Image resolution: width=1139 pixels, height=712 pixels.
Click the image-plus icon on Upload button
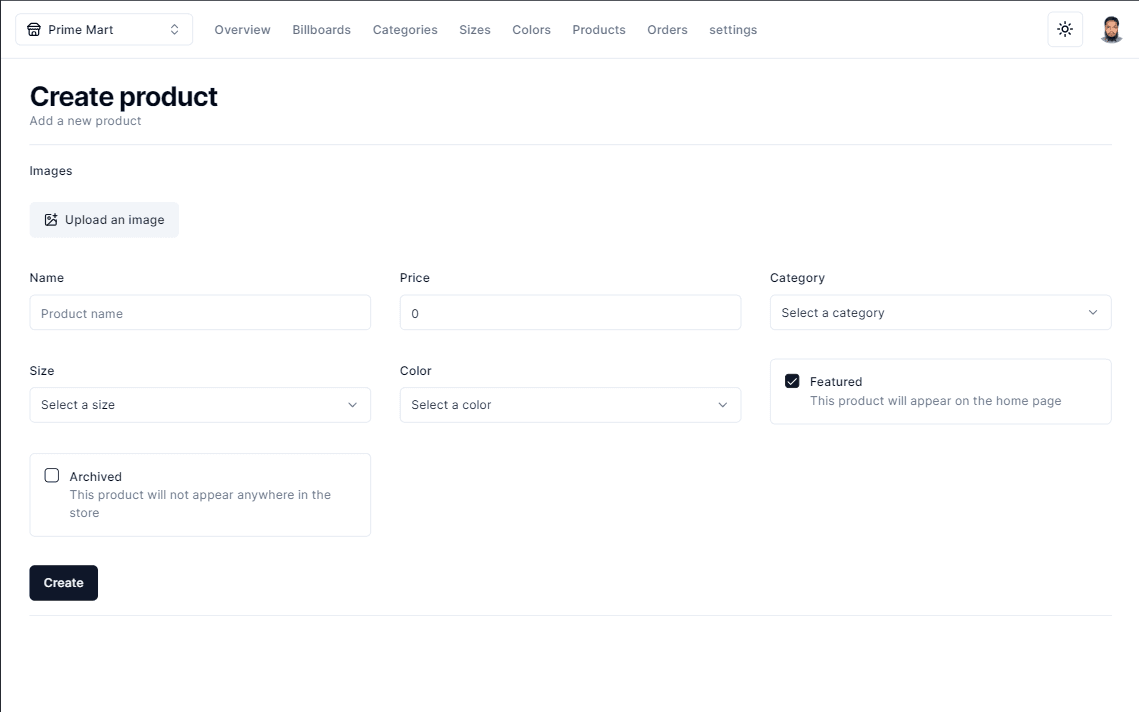[x=51, y=220]
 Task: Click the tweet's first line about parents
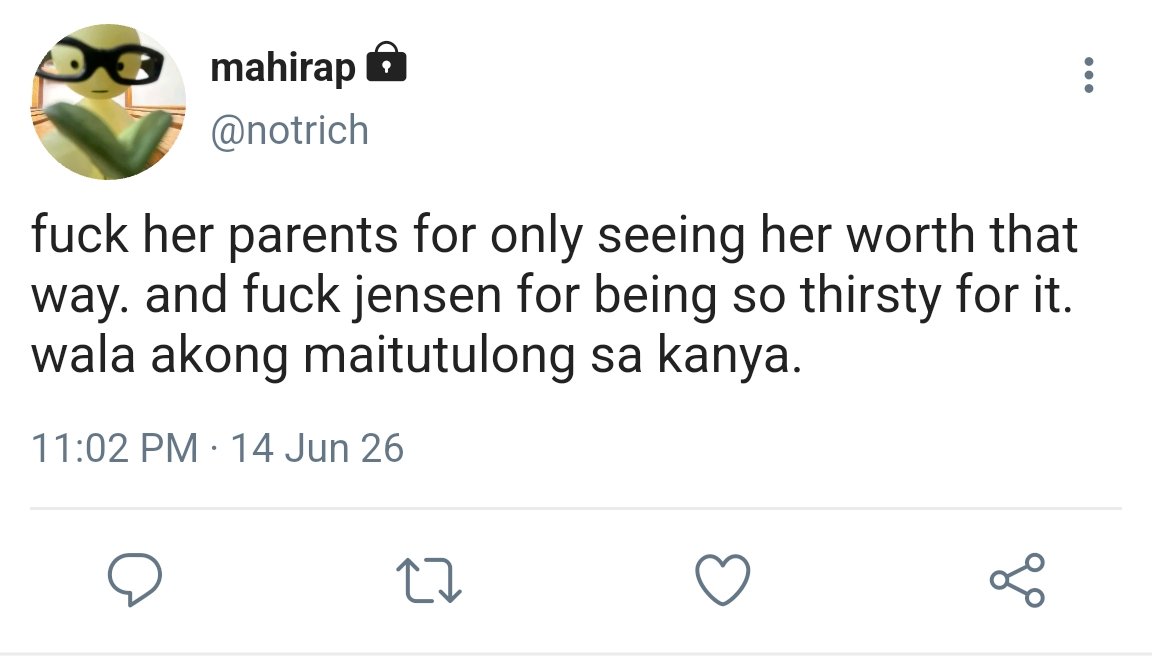point(554,235)
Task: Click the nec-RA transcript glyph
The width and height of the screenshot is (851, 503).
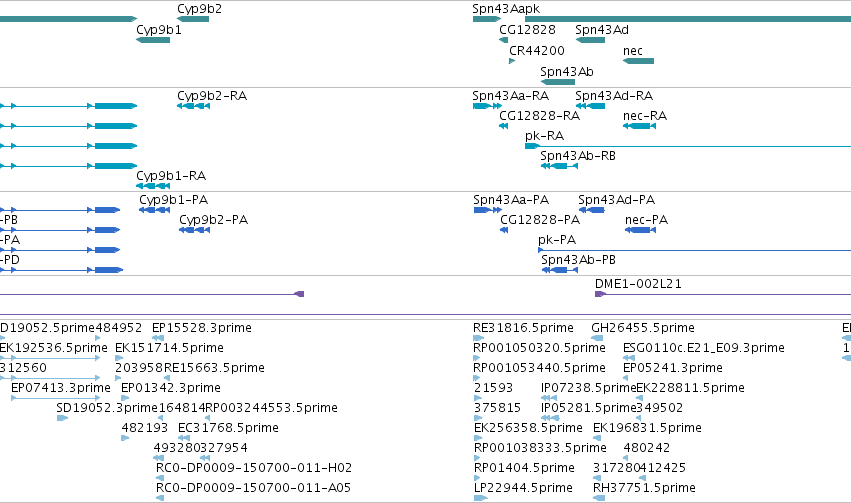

> _WORK TO DO_: Find every line in the listing above that contains the word "width", matching upper and lower case exactly, and copy each of those lines.

> _RESULT_:
Image resolution: width=1139 pixels, height=712 pixels.
The width and height of the screenshot is (851, 503).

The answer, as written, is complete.